First Rand Bank Ltd v Body Corporate of Geovy Villa (671/2002) [2003] ZASCA 141 (28 November 2003)


 

 

 

 

THE SUPREME COURT OF APPEAL

OF SOUTH AFRICA

 

Reportable

Case no: 671/2002

 

 

In the matter between:

 

FIRST RAND BANK LIMITED Appellant

 

and

 

THE BODY CORPORATE OF GEOVY VILLA Respondent

_______________________________________________________

 

Coram: Harms, Scott, Navsa, Cloete and Heher JJA

 

Date of hearing: 4 November 2003

Date of delivery: 28 November 2003

 

Summary: Interaction between s 15B(3)(a)(i)(aa) of the Sectional Titles Act 95 of 1986 and s 66(2) of the Magistrates’ Courts Act 32 of 1944 ─ a judgment creditor’s claim for arrear levies and related costs in respect of a dwelling unit in a sectional title development not preferent to the claim of the holder of a mortgage bond.

 

 

 

 

 

_______________________________________________________

J U D G M E N T

_______________________________________________________

 

NAVSA JA:

[1] The appellant is a registered commercial bank. The respondent is a body corporate contemplated in s 36(1) of the Sectional Titles Act 95 of 1986 (‘the ST Act’). This appeal concerns the interaction between s 15B(3)(a)(i)(aa) of the ST Act and s 66(2) of the Magistrates’ Courts Act 32 of 1944 (‘the MC Act’) and considers whether the respondent’s claim as judgment creditor in respect of arrear levies and related costs due by an owner of a dwelling unit in a sectional title development is preferent to the claim of the appellant as holder of a mortgage bond over the unit in question. I will for the sake of convenience refer to the appellant as ‘the bank’ and the respondent as ‘the body corporate’.
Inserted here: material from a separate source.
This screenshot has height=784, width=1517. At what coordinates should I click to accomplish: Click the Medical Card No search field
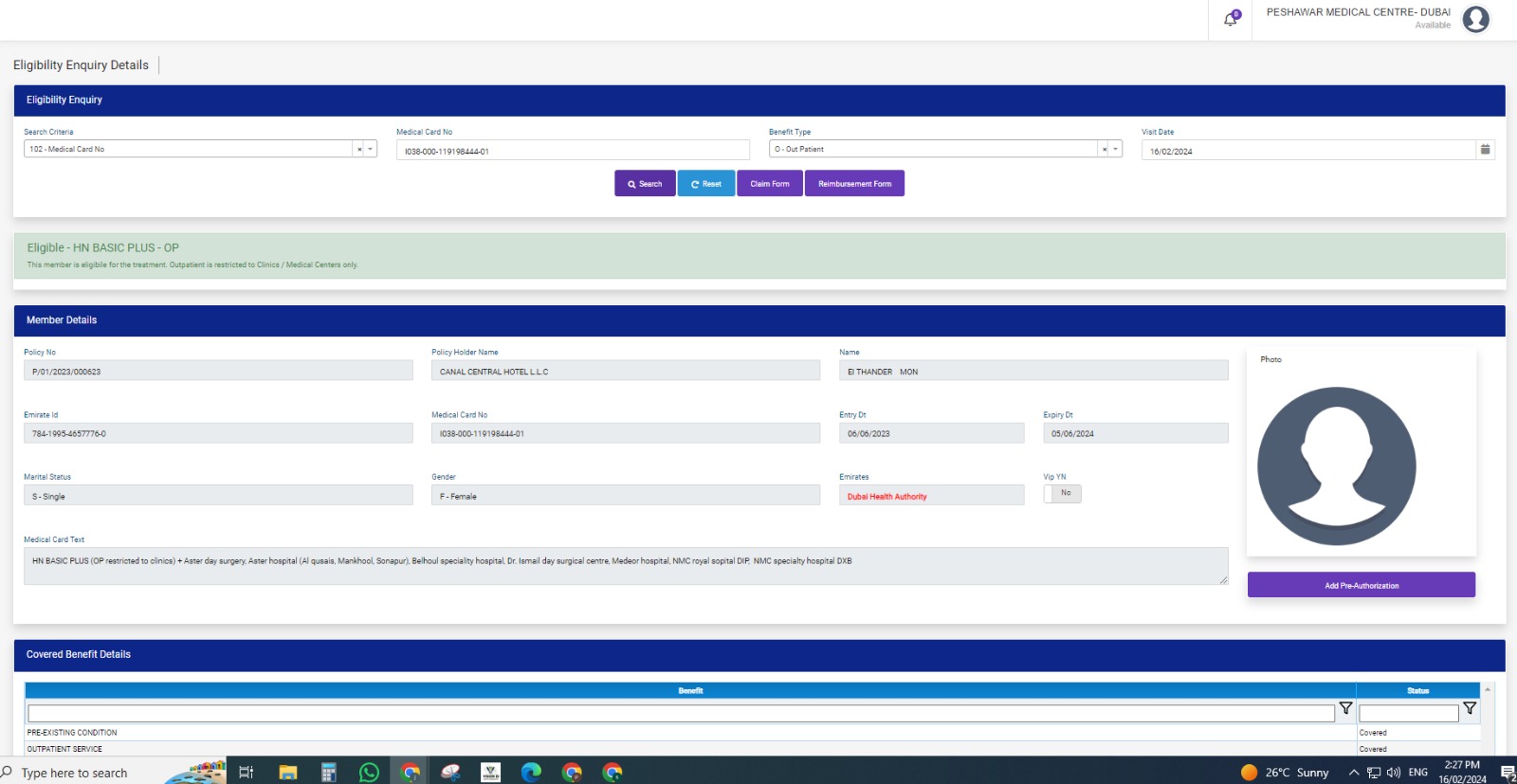pos(573,151)
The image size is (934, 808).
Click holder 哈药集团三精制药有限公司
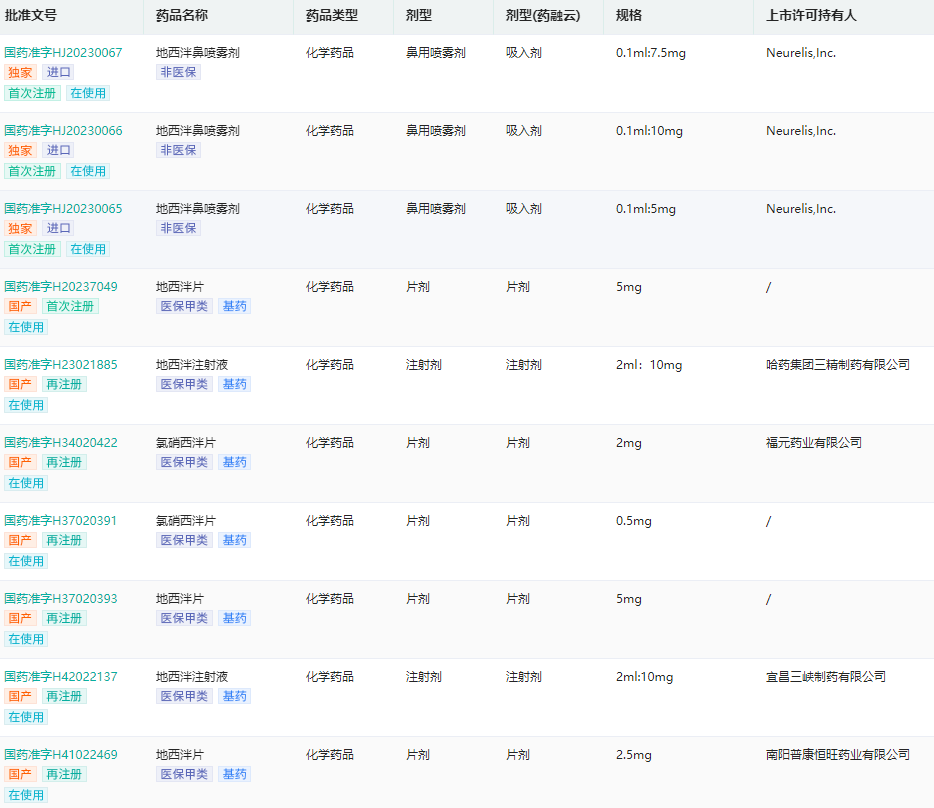point(837,365)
[2] Section 15B (3)(a)(i)(aa) of the ST Act provides:

‘The registrar [of deeds] shall not register a transfer of a unit or of an undivided share therein, unless there is produced to him ─

(a) a conveyancer’s certificate confirming that as at date of registration ─

(i)(aa) if a body corporate is deemed to be established in terms of section 36(1), that body corporate has certified that all moneys due to the body corporate by the transferor in respect of the said unit have been paid, or that provision has been made to the satisfaction of the body corporate for the payment thereof;’

I will for the sake of convenience refer to this sub-section as ‘the statute’.
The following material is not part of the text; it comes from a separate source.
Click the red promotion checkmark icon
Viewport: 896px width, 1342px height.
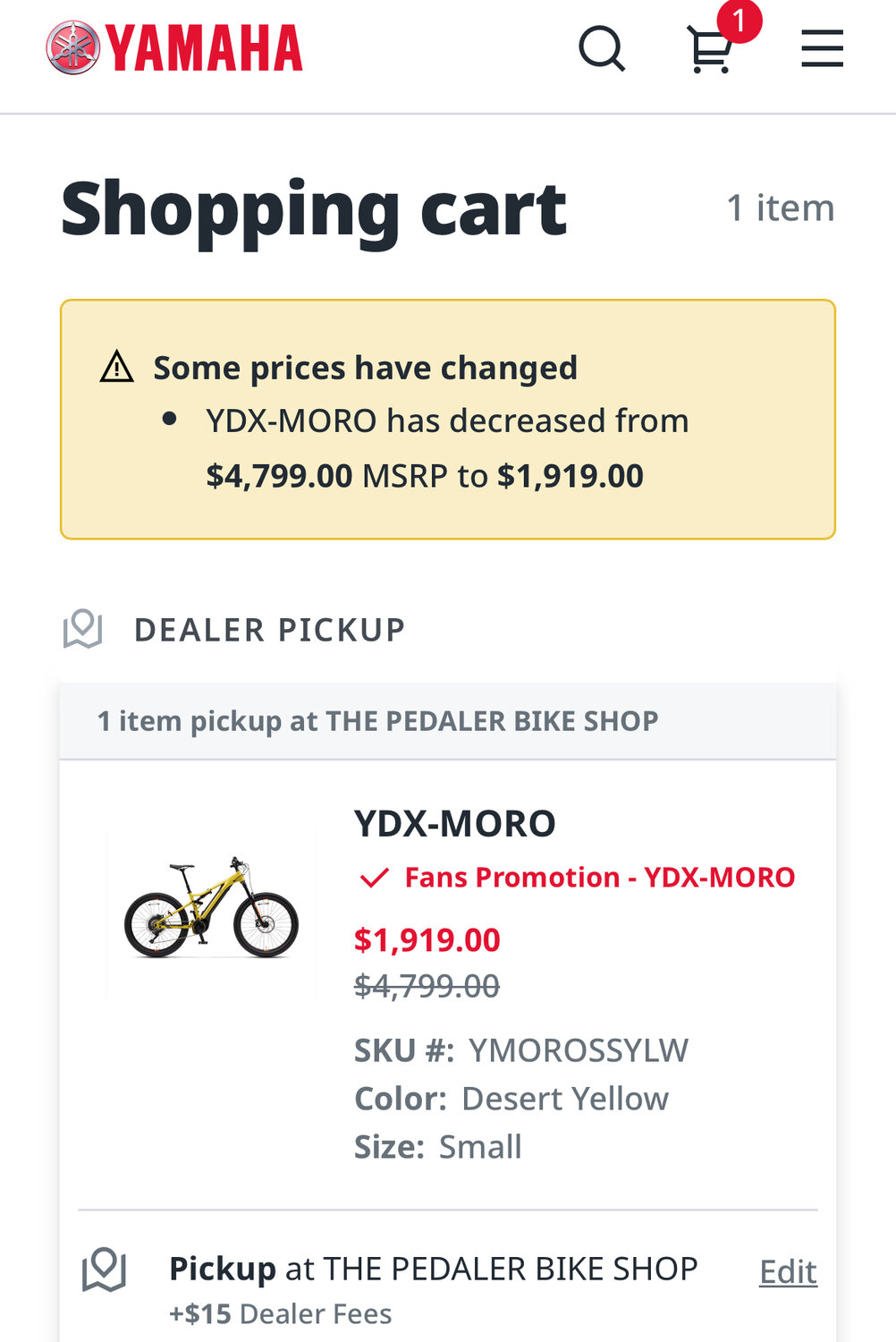tap(374, 878)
[3] Section 66 (2) of the MC Act provides:

‘No immovable property which is subject to any claim preferent to that of the judgment creditor shall be sold in execution unless ─

(a) the judgment creditor has caused such notice in writing of the intended sale in execution to be served personally upon the preferent creditor as may be prescribed by the rules; or

(b) the magistrate or an additional or assistant magistrate of the district in which the property is situate has upon the application of the judgment creditor and after enquiry into the circumstances of the case, directed what steps shall be taken to bring the intended sale to the notice of the preferent creditor, and those steps have been carried out,

and unless

(c) the proceeds of the sale are sufficient to satisfy the claim of such preferent creditor, in full; or

(d) the preferent creditor confirms the sale in writing, in which event he shall be deemed to have agreed to accept such proceeds in full settlement of his claim.’
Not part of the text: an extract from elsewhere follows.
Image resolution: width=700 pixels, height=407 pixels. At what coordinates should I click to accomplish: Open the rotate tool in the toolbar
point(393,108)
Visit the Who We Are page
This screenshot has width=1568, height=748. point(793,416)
[4] The body corporate applied to the Transvaal Provincial Division for an order declaring that the bank, as bondholder over the unit in question, did not enjoy a claim preferent to its claim as judgment creditor in respect of arrear levies and related costs and that the provisions of s 66(2) of the MC Act were inapplicable. In addition, it sought an order directing the sheriff to transfer to, and register the unit in the name of, the purchaser who had purchased it at a sale in execution on 12 February 2000. The respondent sought costs against the sheriff and the bank only in the event of opposition.

[5] The material facts on which the bank relied for the relief sought by it are common cause and are set out in the paragraphs that follow.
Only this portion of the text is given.